Energy Efficiency Considerations
Custom characters reduce power consumption by minimizing active matrix updates. A 16×2 LCD drawing 8 static icons consumes 19 mA at 5V, compared to 43 mA for equivalent bitmap rendering. Over a 24-hour period, this saves 576 mWh – crucial for battery-powered IoT devices.
| Display Mode | Current Draw | Energy/24h |
|---|---|---|
| Custom characters | 19 mA | 2.28 Wh |
| Bitmap graphics | 43 mA | 5.16 Wh |
For developers, optimizing CGRAM usage isn’t just about creativity – it’s a measurable engineering advantage in resource-constrained systems.
Future Trends: Unicode Integration
Emerging displays with GB2312 (Chinese) or KS X 1001 (Korean) character sets now support hybrid CGRAM modes. The Sitronix ST7567R controller, for example, allows overlaying 12 custom UTF-8 symbols alongside its 8,192 built-in glyphs. This dual-layer approach eliminates font upload delays while maintaining compatibility with legacy systems.
Regulatory Compliance Notes
Medical and aviation displays using custom icons must comply with IEC 60601-1-8 (alarm indicators) or DO-178C (avionics).
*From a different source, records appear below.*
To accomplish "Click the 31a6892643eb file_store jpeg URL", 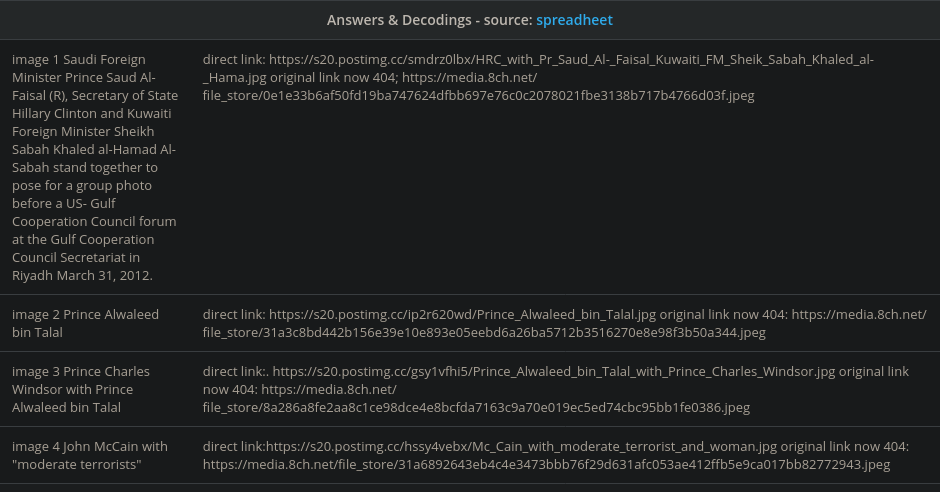I will [x=546, y=465].
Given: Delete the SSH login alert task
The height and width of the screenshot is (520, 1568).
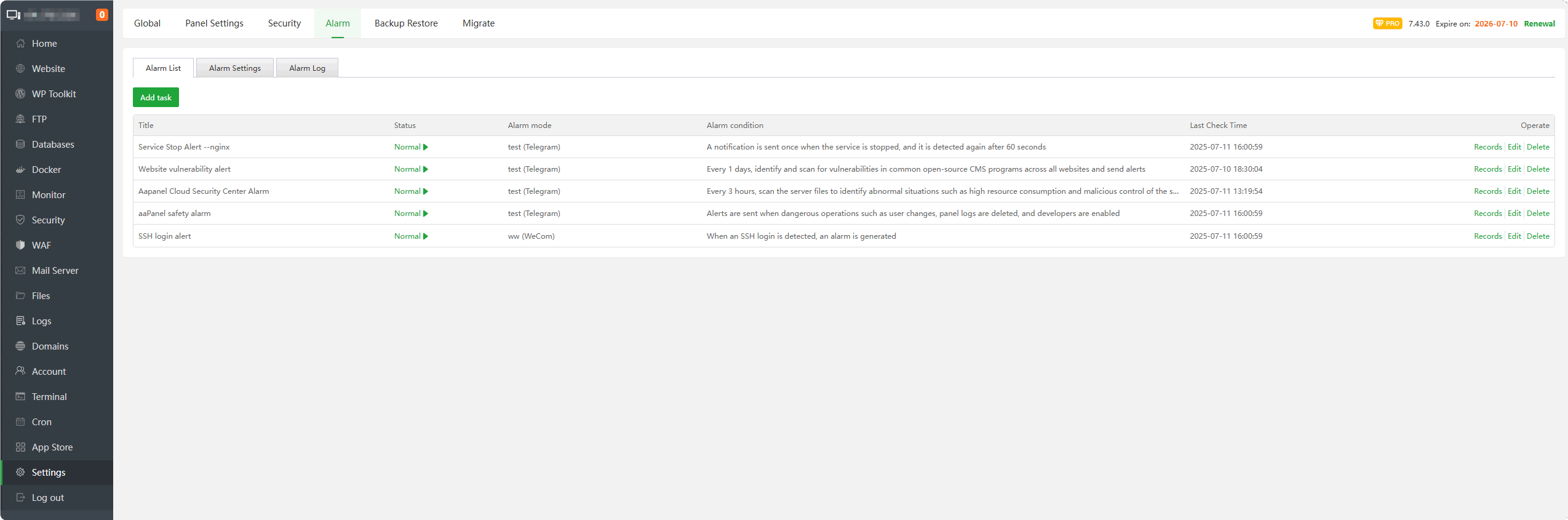Looking at the screenshot, I should [x=1538, y=236].
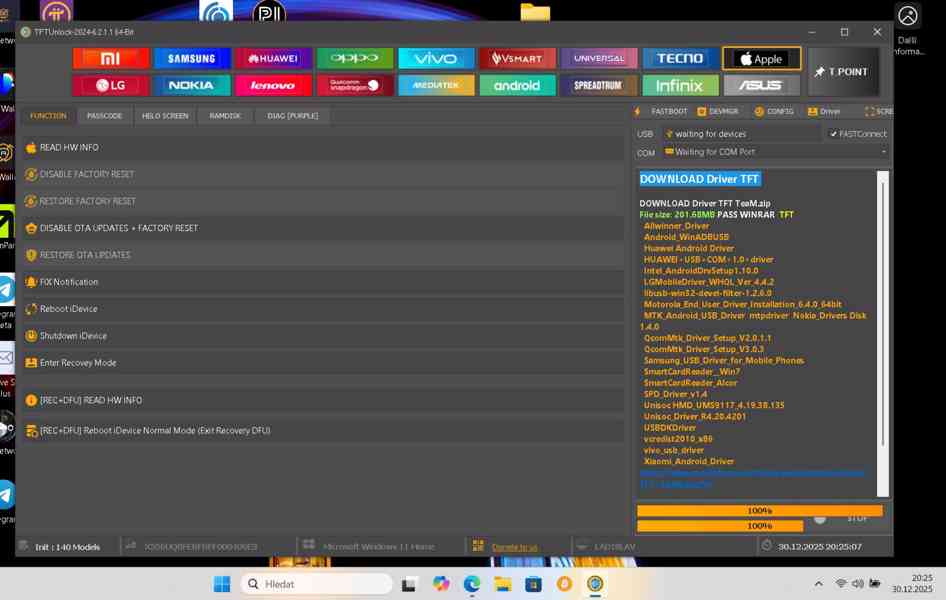The image size is (946, 600).
Task: Toggle the FASTConnect checkbox
Action: point(834,134)
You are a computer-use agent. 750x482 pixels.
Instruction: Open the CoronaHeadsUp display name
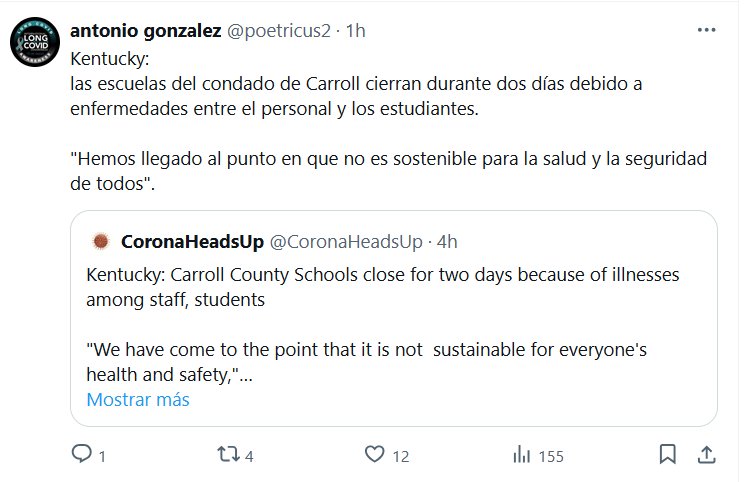coord(192,241)
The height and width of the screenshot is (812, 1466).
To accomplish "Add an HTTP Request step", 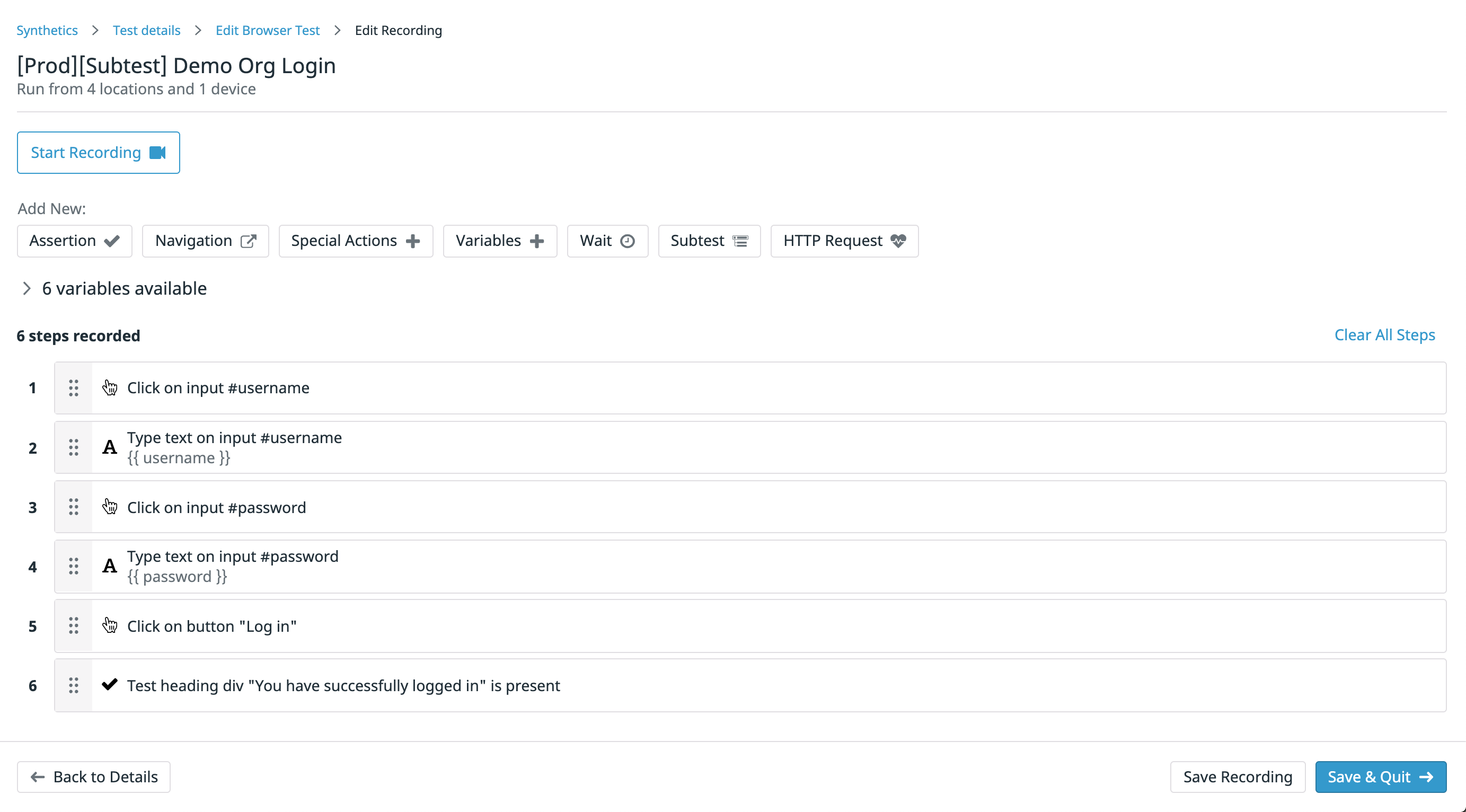I will coord(843,241).
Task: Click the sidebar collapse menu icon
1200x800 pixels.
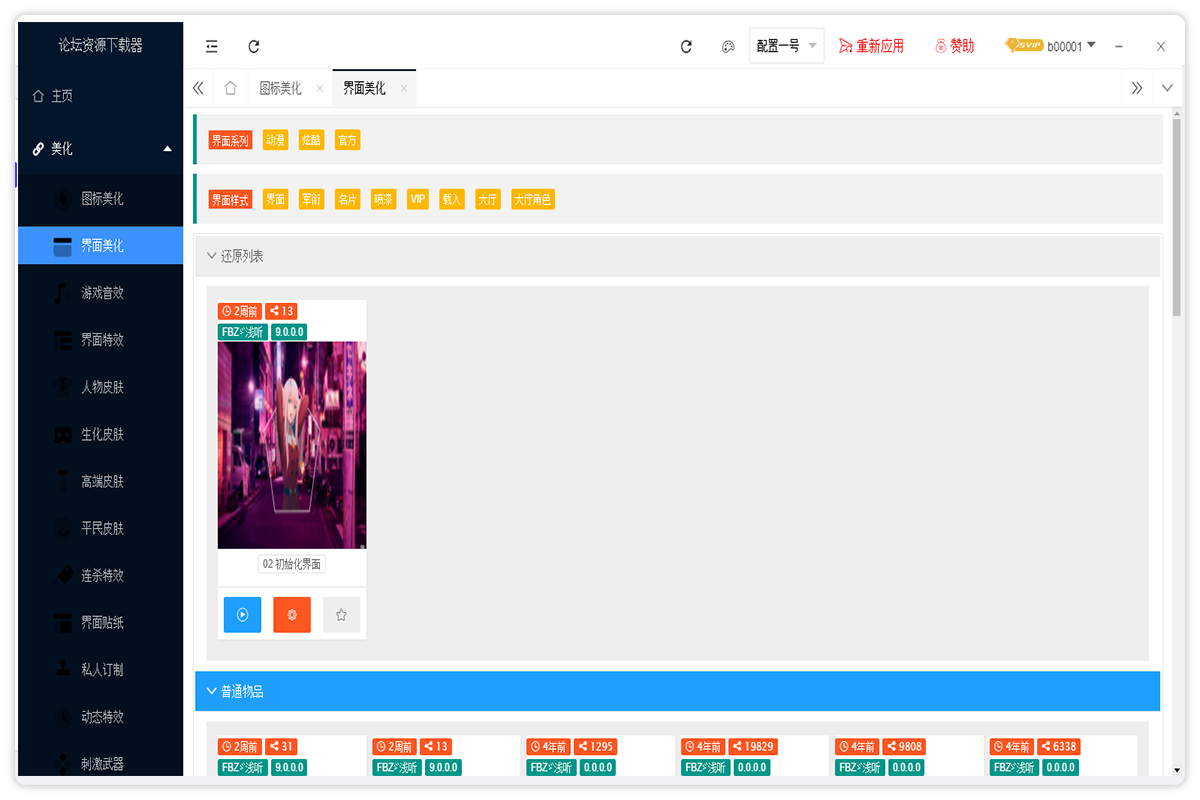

These standards mandate 99.9% glyph recognition rates in low-light conditions, achievable through high-contrast 5×10 pixel designs and automated CGRAM checksum verification.
| Standard | Requirement | Testing Method |
|---|---|---|
| IEC 60601-1-8 | ≥3:1 contrast ratio | Photometer at 200 lux |
| DO-178C | Zero bit-flip errors | 72-hour burn-in test |
As display technologies evolve, the principles of CGRAM programming remain foundational – a blend of hardware awareness, software precision, and user-centered design.